Thornberry also said in a statement that he generally supports the president’s goals at the border, but like many other members of Congress, he balked at taking the funds from the military. Doing so, he said, will “undercut one of the most significant accomplishments of the last two years beginning to repair and rebuild our military.”
Because of rules governing the federal appropriations process, money that has been “obligated” through a federal contracting process cannot be taken back by the administration, so contracts in effect before the declaration of a national emergency will not be affected.
The confusion surrounding what impact the move would have on military facilities was only made worse by conflicting signals from the administration.
In a Rose Garden appearance in which he announced his plan, Trump suggested that he had identified programs that would lose funding. He said that he had spoken to unnamed “generals” who told him they believed the border barrier to be more important than other projects to which funds had been allocated.
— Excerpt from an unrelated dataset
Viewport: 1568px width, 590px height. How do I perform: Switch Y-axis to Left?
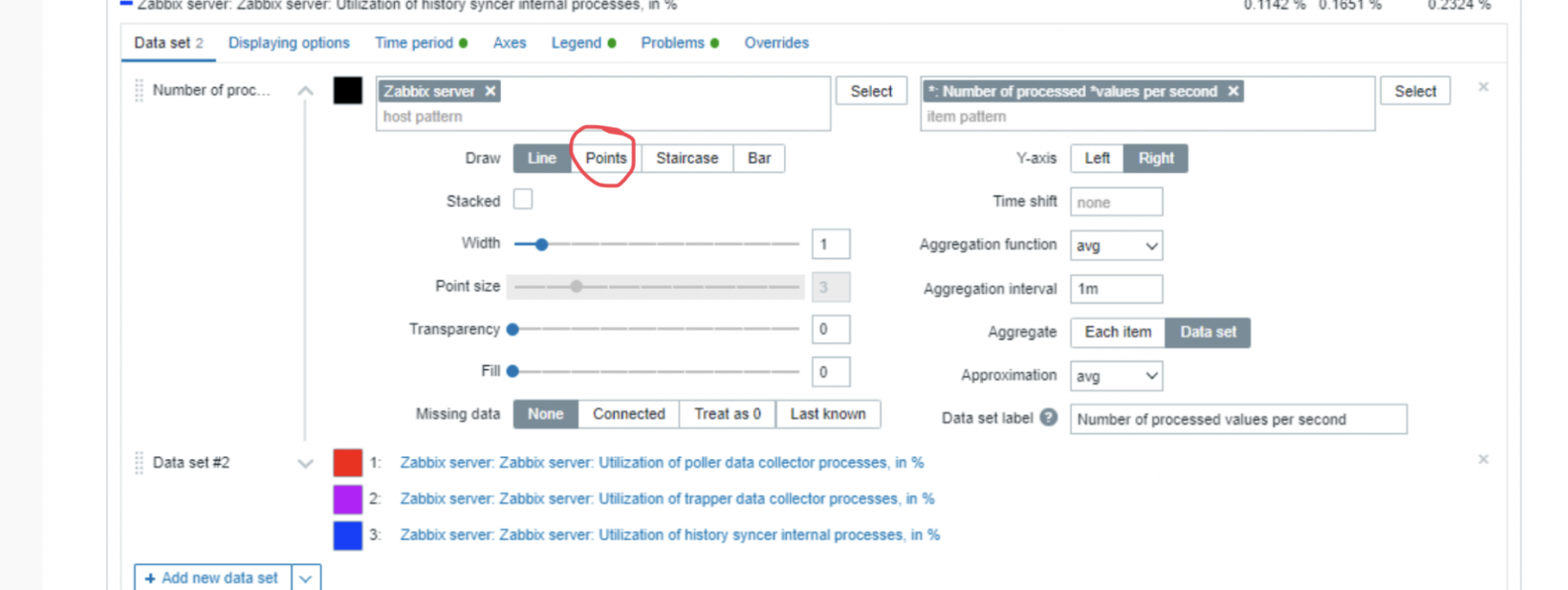tap(1097, 158)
The president himself seemed to say that he had been made aware of programs that could be cut, adding they “didn’t sound too important to me.”
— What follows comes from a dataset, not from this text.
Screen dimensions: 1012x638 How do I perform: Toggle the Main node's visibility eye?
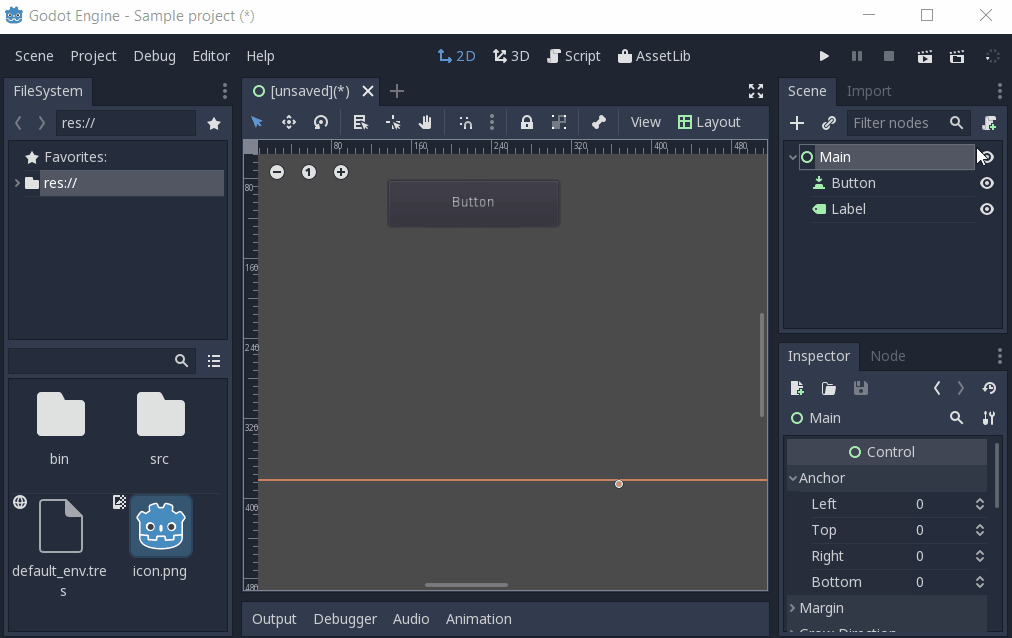point(986,157)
A day later, however, Acting Defense Secretary Patrick Shanahan told Reuters that he would be meeting with service chiefs to identify projects that would lose funding in order to accommodate the administration’s plans.
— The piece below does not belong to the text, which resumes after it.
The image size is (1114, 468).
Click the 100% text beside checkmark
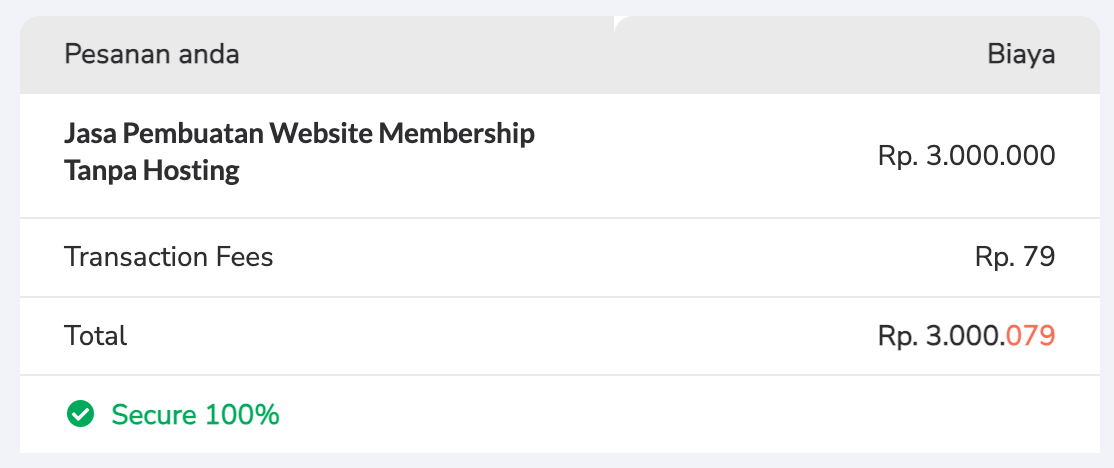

As of Tuesday morning, a staff member on the House Armed Services Committee said that Congress had still not been made aware of the programs that would be cut to make funding available for the border wall.
Trump’s decision to declare a national emergency has provoked a complex set of reactions from members of Congress.
Many Republicans, including senior figures in the Senate such as Majority Leader Mitch McConnell of Kentucky and Senate Judiciary Committee Chairman Lindsey Graham of South Carolina, have expressed support for the declaration, saying they agree that the situation on the border amounts to a crisis.
Funding method a problem
Even among Republicans who are generally sympathetic to Trump’s insistence that a wall is necessary on the Southwest border, his chosen method of funding is the problem.
The U.S. Constitution specifically grants Congress the sole ability to authorize federal spending, and for more than two years, Congress has specifically refused to provide the president with funding for a border wall. A number of Republican lawmakers are unhappy at what they see as an attempt to end-run the legislative branch.
“We have to be careful about endorsing broad uses of executive power,” Republican Senator Marco Rubio of Florida said in an appearance on CNBC Tuesday. “If today, the national emergency is border security … tomorrow, the national emergency might be climate change.”
Across the aisle, Democrats have been almost uniformly dismissive of the president’s calls for a border barrier and are even more united in their opposition to his use of emergency authority to fund it.
Democratic Congressman Joaquin Castro of Texas announced Tuesday that he had secured 78 co-sponsors for a proposed Joint Resolution terminating the president’s emergency declaration. If Democrats are able to pass the resolution in the House, it would force the Republican-controlled Senate to vote on the bill as well.
This would, at the very least, force many Republican senators to go on the record as supporting or opposing Trump’s actions.
If it were to pass the Senate — not impossible, given the number of Republican lawmakers who have said they are opposed to the state of emergency declaration — President Trump would still have the ability to veto it.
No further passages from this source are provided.